Train on thousands of high-quality (prompt, ideal response) pairs. The model learns to follow instructions. Usually uses LoRA to save compute.

SFT details
  • Human-written (instruction, response) pairs
  • Diverse tasks: summarization, coding, reasoning
  • LoRA adapters trained at rank 16–64
  • Lower learning rate than pre-training
  • 1–3 epochs maximum to avoid overfitting
Step 4

Alignment via DPO or RLHF

Alignment · Days

Collect human preference data. Apply DPO to make the model lean toward genuinely helpful, honest, safe answers. Multiple rounds targeting different failure modes.

Alignment pipeline
  • Human annotators rank response pairs
  • DPO loss applied on preference data directly
  • Multiple rounds targeting different failure modes
  • Safety evaluations between each round
  • Some labs use GRPO/PPO for reasoning models
Step 5

Evaluate & Red-Team

Evaluation · Ongoing

Run through thousands of benchmarks and adversarial prompts. Find failure modes. Fix with targeted fine-tuning. Repeat until ready.

Evaluation suite
  • MMLU, HellaSwag, TruthfulQA, HumanEval
  • Adversarial red-teaming for safety failures
  • Human preference A/B tests
  • Domain evals: medical, legal, code
  • Regression testing vs previous checkpoints
Step 6

Quantize & Deploy

Inference · Production

Compress weights to 4-bit or 8-bit for fast, cheap inference. The model millions of users interact with is almost always quantized — often to INT8 or NVFP4 on modern hardware.

Deployment stack
  • INT8 / INT4 quantization for inference speed
  • vLLM or SGLang for efficient batched serving
  • KV cache management for long contexts
  • Speculative decoding for latency reduction
  • Served via REST API at scale
Glossary

Every term in one place.

Parameters / Weights
The billions of numbers that define what the model knows.

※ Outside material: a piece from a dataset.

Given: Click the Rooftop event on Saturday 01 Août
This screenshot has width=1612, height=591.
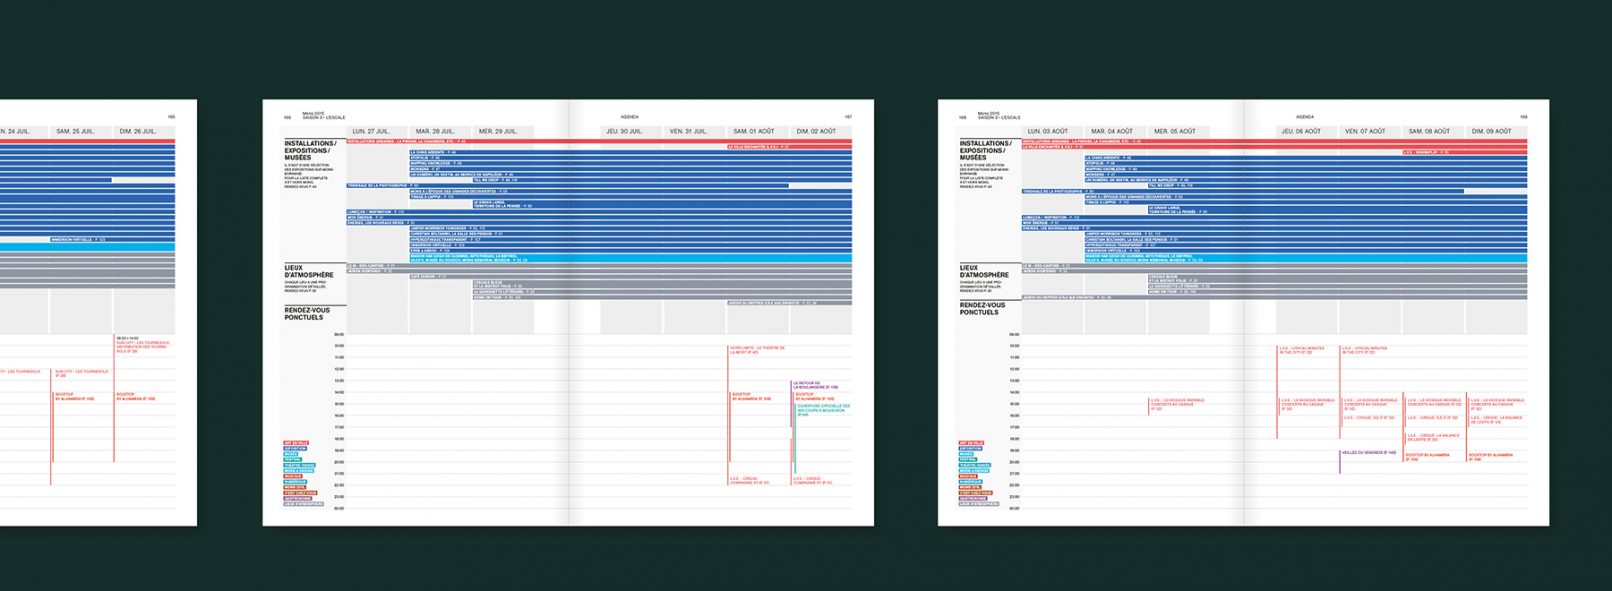Looking at the screenshot, I should coord(750,397).
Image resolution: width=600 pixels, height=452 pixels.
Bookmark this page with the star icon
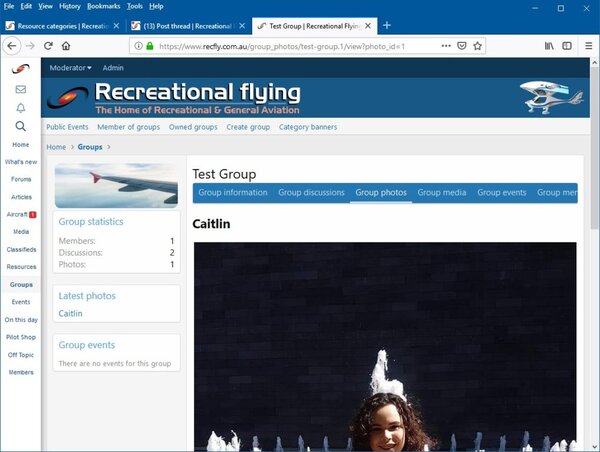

Learned, not hand-coded.
Token
A word or word-chunk the model processes at once. "Hello world" = 2 tokens.
Loss
A number measuring how wrong the model was. All training = making this go down.
Gradient
Direction to nudge each weight to reduce loss. Calculated by backpropagation.
Epoch
One full pass through the training data. Most LLM pre-training is under 1 epoch.
Batch
Group of examples processed together before one weight update. Larger = more stable.
Overfitting
Memorizing training data instead of learning patterns. Fails on new inputs.
Checkpoint
Saved snapshot of model weights at a specific training step.
Inference
Running the trained model to generate outputs. Not training — this is production.
Quantization
Compressing weights to fewer bits (INT4/INT8) for faster, cheaper inference.
Context Window
Maximum tokens the model can see at once. Claude 3: 200K. GPT-4: 128K.
SFT
Supervised Fine-Tuning — training on human-written (prompt, answer) pairs post pre-training.
VRAM
On-chip GPU memory. Determines maximum model size you can load and train.
PEFT
Parameter Efficient Fine-Tuning. Umbrella term covering LoRA and similar methods.